Unnamed: 0.1,Unnamed: 0,name,description
0,0,Women's Campside Oxfords,This ultracomfortable lace-to-toe Oxford boast...
1,1,"Recycled Waterhog Dog Mat, Chevron Weave",Protect your floors from spills and splashing ...
2,2,Infant and Toddler Girls' Coastal Chill Swimsu...,"She'll love the bright colors, ruffles and exc..."
3,3,"Refresh Swimwear, V-Neck Tankini Contrasts",Whether you're going for a swim or heading out...
4,4,EcoFlex 3L Storm Pants,Our new TEK O2 technology makes our four-seaso...


## 1) Convert rows to Documents

In [3]:
from langchain_core.documents import Document

docs = []
for _, row in df.iterrows():
    text = "\n".join([f"{col}: {row[col]}" for col in df.columns])
    docs.append(Document(page_content=text, metadata={"source": "catalog"}))

len(docs), docs[0].page_content[:200]


(1000,
 "Unnamed: 0: 0\nname: Women's Campside Oxfords\ndescription: This ultracomfortable lace-to-toe Oxford boasts a super-soft canvas, thick cushioning, and quality construction for a broken-in feel from the ")

## 2) Split + Embed + Store (Chroma)

In [5]:
from langchain_text_splitters import RecursiveCharacterTextSplitter
from langchain_openai import OpenAIEmbeddings
from langchain_community.vectorstores import Chroma

splitter = RecursiveCharacterTextSplitter(chunk_size=800, chunk_overlap=100)
splits = splitter.split_documents(docs)

emb = OpenAIEmbeddings(model="text-embedding-3-small")

persist_dir = ".chroma_outdoor_catalog"
vs = Chroma.from_documents(
    documents=splits,
    embedding=emb,
    persist_directory=persist_dir,
)

retriever = vs.as_retriever(search_kwargs={"k": 4})

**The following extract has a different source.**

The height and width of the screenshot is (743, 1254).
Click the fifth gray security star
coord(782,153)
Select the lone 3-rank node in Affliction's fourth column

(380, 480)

## 3) RAG chain (retriever + prompt + model)

In [6]:
from langchain_openai import ChatOpenAI
from langchain_core.prompts import ChatPromptTemplate
from langchain_core.runnables import RunnablePassthrough
from langchain_core.output_parsers import StrOutputParser

llm = ChatOpenAI(model=MODEL)
to_text = StrOutputParser()

rag_prompt = ChatPromptTemplate.from_messages([
    ("system",
     "Answer using ONLY the provided context. "
     "If the answer is not in the context, say you don't know."),
    ("user", "Question: {question}\n\nContext:\n{context}")
])

def format_docs(docs):
    return "\n\n---\n\n".join(d.page_content for d in docs)

rag_chain = (
    {"context": retriever | format_docs, "question": RunnablePassthrough()}
    | rag_prompt
    | llm
    | to_text
)

print(rag_chain.invoke("What are some waterproof jackets in the catalog?"))


The catalog includes:

- Outdoor Adventurer Rain Shell — a best-value waterproof rain jacket with TEK waterproof technology, durable laminate interior, three-point adjustable hood, chest and zippered hand pockets; made from 100% recycled nylon and packs into its own pocket.

- TrailGuard Waterproof Gore-Tex Jacket — a waterproof, breathable Gore‑Tex jacket with Gore‑Tex laminate and DWR, three-way adjustable hood, core vents, double-ripstop weave, and it stows in its own pocket.